I have for several months been trying to develop an assay to measure adhesion between two populations of cells expressing either a ligand or its receptor at the cell surface. The ligand is HIV Env and the receptor is CD4. The setup is something like this:

I seed HeLa cells in a 96-well plate (10⁴ cells per well) and transfect them with HIV provirus to get Env expression. After allowing for 24-36h expression, I add Calcein-AM-labeled Jurkat cells (which natively express CD4). I co-culture the cells for 3 hours at 4ºC (Env is fusogenic so I need low temperature to prevent cell fusion and only measure adhesion). I then gently wash the wells twice, fix, and read Calcein-AM fluorescence on a plate reader. I also simultaneously have wells of the transfected cells alone (I don't add Jurkat cells) which I DAPI-stain and read to normalize for cell survival differences due to different transfections.

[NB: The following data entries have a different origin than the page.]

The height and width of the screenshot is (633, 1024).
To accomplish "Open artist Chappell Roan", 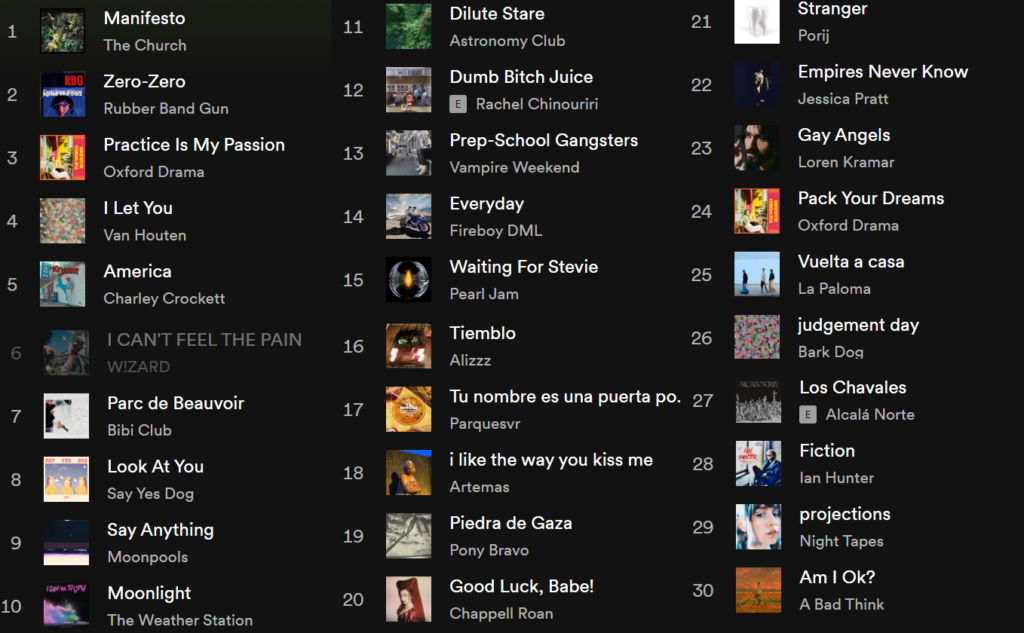I will (x=501, y=613).
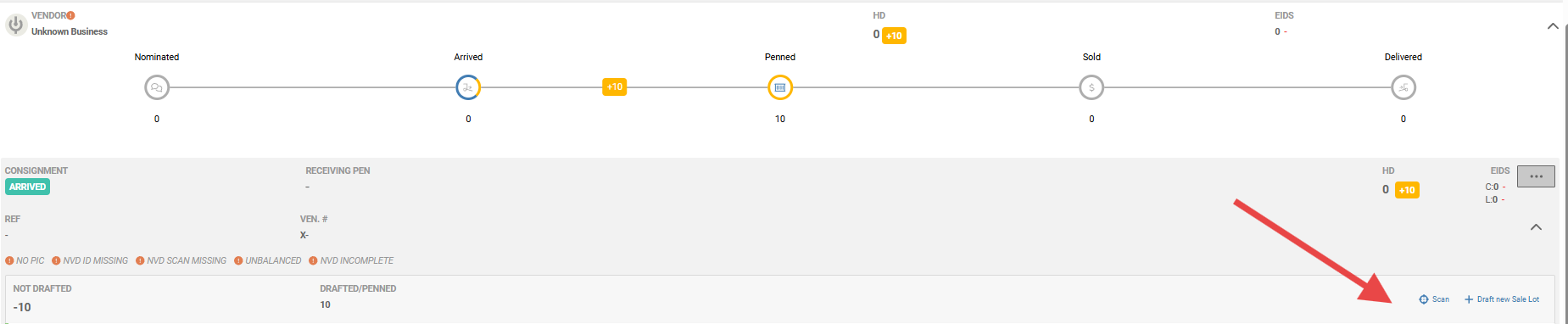Click the NVD SCAN MISSING warning tag
Viewport: 1568px width, 324px height.
[181, 260]
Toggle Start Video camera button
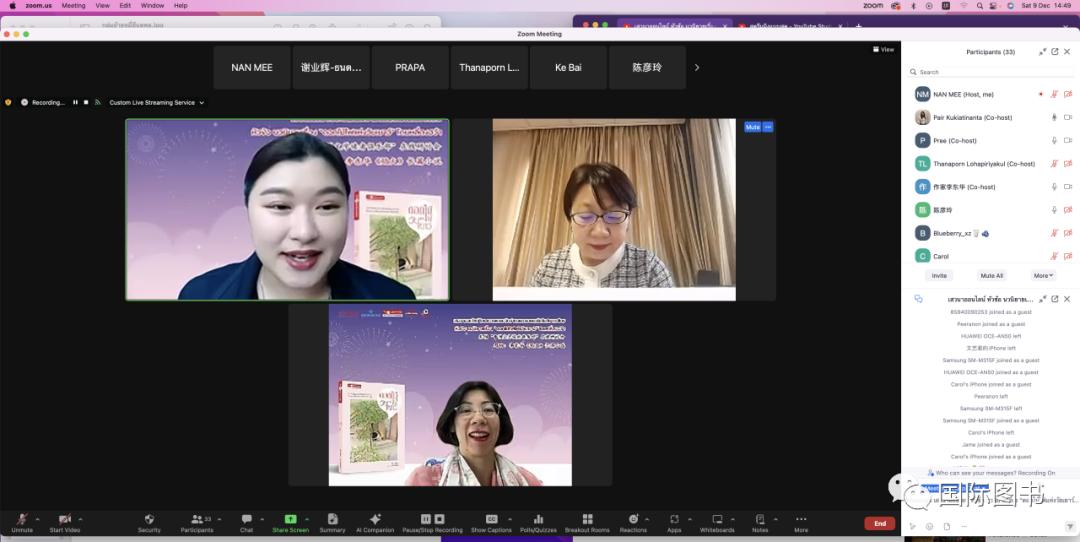Screen dimensions: 1080x542 [x=64, y=519]
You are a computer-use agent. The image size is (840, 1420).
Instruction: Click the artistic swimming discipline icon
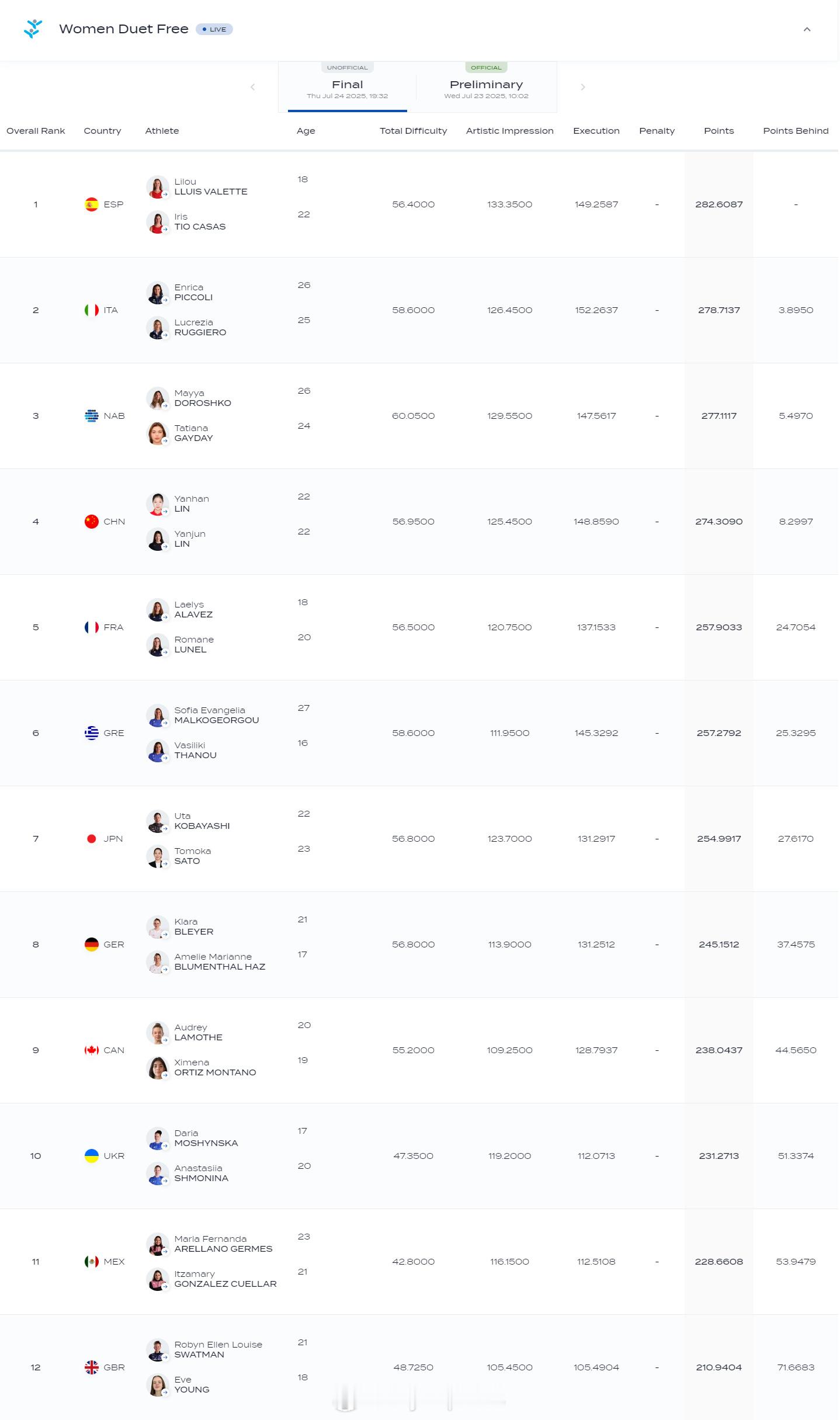[x=33, y=29]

This sounds like it should work, right? The more Calcein-AM fluorescence I read out of a well, the more cells adhered. I measure background cell-cell adhesion by having a mock condition (transfected with Env-deficient HIV provirus), so any additional fluorescence above that level should be specific Env/CD4-dependent adhesion.

Well, it turns out I just don't see any appreciable specific adhesion. There is really no difference in the number of cells adhering whether Env is being expressed or not. Here are some things I've tried:

• I have tried different extents of washing (0-4 washes), although the overall number of labeled cells is noticeably decreased with more washing, I still see no specific adhesion.
• I have tried using anti-CD4 antibodies shown to block the Env-CD4 interaction and, although I see a slight decrease in adhesion, this happens whether Env is being expressed or not!
• I have tried adding different numbers of Jurkat cells, ranging from 0.5-2 x 10⁵ per well, still no specificity.
• I co-transfected a small amount of fluorescent protein (DsRed) and verified that my transfections are working with decent efficiency (~60-70%).
• Survival (based on DAPI readings) is very similar between Env-expressing and mock conditions.
• I have tried to visually assess adhesion instead of relying on the plate reader, and my visual estimates generally agree with the plate reader. I can also clearly see the difference between wells that have been washed twice and wells that have been washed 4 times.

I can easily fuse these same cells using the same transfection, that assay just runs at 37ºC (which permits fusion), so I know that the Env-CD4 interaction can take place between these cells. It is also published that Env-CD4-dependent adhesion is observed at 4ºC within 3 hours, but those papers are older and do not give enough detail on how they perform their cell adhesion assay for me to replicate, in principle however I am doing everything they were doing.

It seems to me that this assay should work, but I just can't figure out why I can't see any specific adhesion. Any ideas would be greatly appreciated.